20. Het tweede middel is eigenlijk een herhaling van zetten. De klacht betreft opnieuw de strafoplegging. Geklaagd wordt dat de Rechtbank in strijd met de artikelen 9, 10 en 11 van het Verdrag en art. 28, derde lid, van de WOTS bij het bepalen van de strafmaat in het kader van de voortgezette tenuitvoerlegging c.q. omzetting van de Britse straf naar Nederlandse maatstaven geen gewicht heeft toegekend aan de overige feiten en omstandigheden die door de Britse rechter bij het bepalen van de strafmaat in aanmerking zijn genomen.
21. Ik neem maar aan dat het middel beoogt te klagen over een ontoereikende strafmotivering nu de factoren die de Britse rechter in aanmerking heeft genomen niet uitdrukkelijk worden vermeld als factoren waaraan in het kader van de straftoemeting gewicht is toegekend.
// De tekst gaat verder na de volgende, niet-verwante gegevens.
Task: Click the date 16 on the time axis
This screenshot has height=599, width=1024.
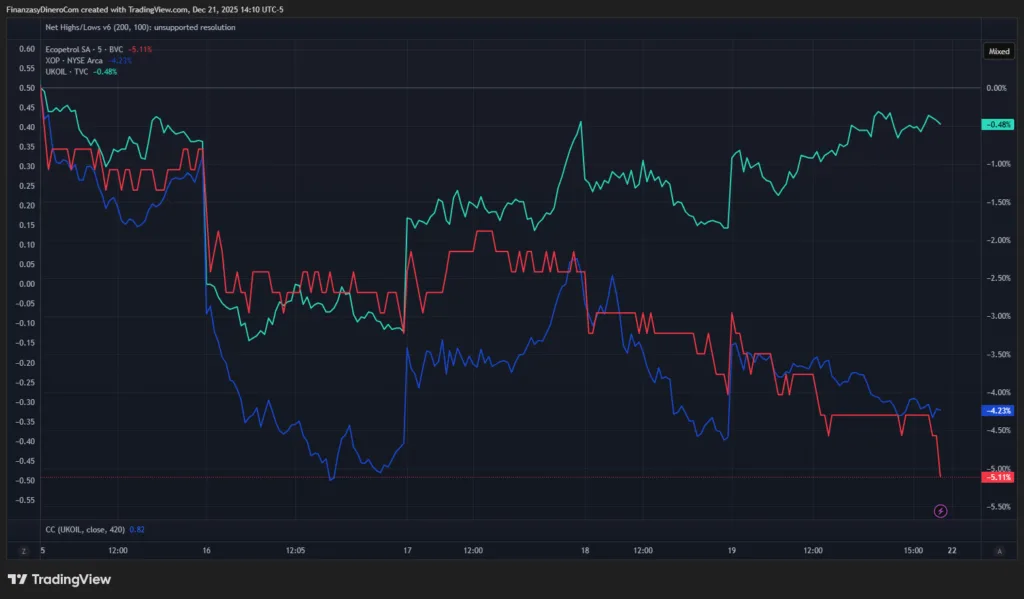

Hetgeen over strafmotivering aan het einde van punt 17 hierboven is gezegd, vul ik nog kort aan. De motivering van de straf in het kader van de WOTS wordt slechts beheerst door hetgeen in art. 31, eerste lid, WOTS is bepaald en niet door de voorschriften in art. 359 Sv. Daarmee valt de strafmotivering in het kader van de WOTS niet binnen het regiem van het nieuwe artikel 359, tweede lid, Sv(9) en evenmin onder de oude regeling van art. 359, zevende lid, Sv.(10) Lensing(11) benoemt de parameters uit de rechtspraak van de Hoge Raad als volgt: aan de ene kant de straf die volgens Nederlandse maatstaven zou zijn opgelegd; aan de andere kant moet de straf niet zodanig worden verlaagd dat vreemde staten in de toekomst van het gebruik van de exequaturprocedure zullen afzien.(12) Daarmee dient de rechter dus uitdrukkelijk rekening te houden met de door de Britse rechter opgelegde straf, maar dat is iets anders dan dat de factoren die volgens de Britse rechter van betekenis waren voor de strafoplegging verplicht onderdeel van de strafmotivering zouden moeten vormen. Dat deze (en andere) factoren ter zitting door de raadsvrouw zijn benoemd als factoren waarmee rekening moet worden gehouden, maakt dit niet anders. Het tweede middel faalt mitsdien eveneens.
22. De voorgestelde middelen falen en kunnen met de aan artikel 81 RO ontleende motivering worden verworpen. Ambtshalve heb ik geen grond aangetroffen die tot vernietiging van het bestreden arrest behoort te leiden.
23. Deze conclusie strekt tot verwerping van het beroep.
De Procureur-Generaal
bij de Hoge Raad der Nederlanden
AG
1 Zie bijlage 1 behorende bij het door de raadsvrouw van veroordeelde ingediende verzoek tot opheffing c.q. schorsing van de voorlopige hechtenis van 24 augustus 2010.
2 Vgl. HR 8 juni 2004, LJN AO8390.
3 Vgl. o.m. HR 3 december 2002, LJN AE8838, NJ 2003/570.
4 Zie ook HR 26 juni 1990, NJ 1991, 188, 190, 191 en 192 m.nt AHJS.
5 Vgl. o.a. HR 21 november 2006, LJN AY7805 en HR 14 maart 2006, LJN AU9353.
6 Zie Van Dorst, Cassatie in strafzaken, 6e, p. 263.
7 Vgl. de conclusie van mijn ambtgenoot AG Vellinga vóór HR 19 januari 2010, LJN BK4822 (ongepubliceerd). Zie eveneens G.J.M. Corstens, Het Nederlands strafprocesrecht (Kluwer 2008, 6de druk), p. 581 en 582.
8 Vgl. HR 24 oktober 2000, LJN ZD2186, NJ 2001/5.
9 Vgl. HR 8 december 2009, zaaknr. 09/01525 W (niet gepubliceerd), HR 11 november 2008, LJN BF0828 (nr. 07/11825 W) en HR 10 februari 2009, zaaknr. 08/03067 W (niet gepubliceerd).
10 Vgl. HR 23 januari 2001, LJN AA9607 en HR 6 februari 2001, zaaknr. 02217/00 W (niet gepubliceerd).
11 Zie Handboek Strafzaken hoofdstuk 94.3.2.
12 HR 26 juni 1990, NJ 1991, 188, 190, 191 en 192 m.nt AHJS.